Pese a ese escenario, Petro aseguró que el diálogo con Trump se desarrolló en un ambiente “optimista y positivo”. Añadió que percibió en la Casa Blanca cierta “confusión” sobre la realidad latinoamericana y caribeña, particularmente en temas como el narcotráfico y la energía, así como en la forma de abordar ambos asuntos pese a las diferencias de enfoque.
El presidente colombiano reconoció que existen visiones distintas entre ambos gobiernos, algunas “agresivas” desde Estados Unidos y otras “pacíficas” desde Bogotá, pero subrayó que el punto de convergencia es la libertad. En ese sentido, propuso a Trump avanzar hacia “un pacto por la libertad” y “un pacto por la vida”.
Uno de los temas centrales de la conversación fue Venezuela. Petro planteó la necesidad de analizar “cómo reactivar a Venezuela” para que su recuperación económica contribuya al bienestar regional, incluida Colombia y Estados Unidos. Para ello, sostuvo que es indispensable levantar las sanciones, permitir el flujo de comercio e inversiones y liberar a Caracas de “cualquier coerción”.

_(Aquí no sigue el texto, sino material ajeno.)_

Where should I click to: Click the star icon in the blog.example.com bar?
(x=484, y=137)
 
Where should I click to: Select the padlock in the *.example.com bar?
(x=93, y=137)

Petro afirmó que Trump manifestó su rechazo a las sanciones, al considerarlas carentes de sentido. Según el mandatario colombiano, el propio presidente estadounidense cuestionó por qué se impusieron “sanciones tan tontas”, una postura que Petro compartió al calificarlas como medidas que solo generan hambre y paralizan las economías.
El jefe de Estado colombiano insistió en que los bloqueos y sanciones son “antieconómicos e irracionales”, y recordó que una de sus primeras decisiones al asumir la Presidencia fue reabrir la frontera con Venezuela para reactivar el comercio bilateral, al considerar que ambos países comparten lazos históricos y sociales profundos. Asimismo, destacó que Colombia puede contribuir al suministro energético regional mediante alternativas verdes como la energía eólica y el hidrógeno.
Por su parte, Donald Trump también se refirió al encuentro y lo calificó como “una muy buena reunión”. Al ser cuestionado en la Casa Blanca sobre posibles acuerdos en materia de narcotráfico, respondió que sí se avanzó en ese tema y que ambos gobiernos están trabajando de manera coordinada. Trump señaló que, aunque no tenía una relación previa con Petro, el diálogo fue cordial y productivo, y agregó que también abordaron otros asuntos, como las sanciones.
El encuentro fue presentado por ambas partes como una oportunidad para recomponer una relación bilateral deteriorada tras meses de señalamientos mutuos, la descertificación de Colombia en la lucha contra el narcotráfico, la retirada de la visa estadounidense a Petro, la imposición de sanciones y las críticas del mandatario colombiano a los bombardeos de Estados Unidos en el Caribe y el Pacífico.
La relación alcanzó uno de sus momentos más tensos cuando Trump acusó sin pruebas a Petro de estar vinculado al narcotráfico, mientras que el presidente colombiano comparó las acciones de Washington contra Venezuela con el argumento de las armas de destrucción masiva en Irak. No obstante, la tensión comenzó a disminuir tras un intercambio telefónico entre ambos líderes y el anuncio de la visita oficial de Petro a Washington, que culminó con lo que ambas partes describieron como un “final feliz” para el encuentro bilateral.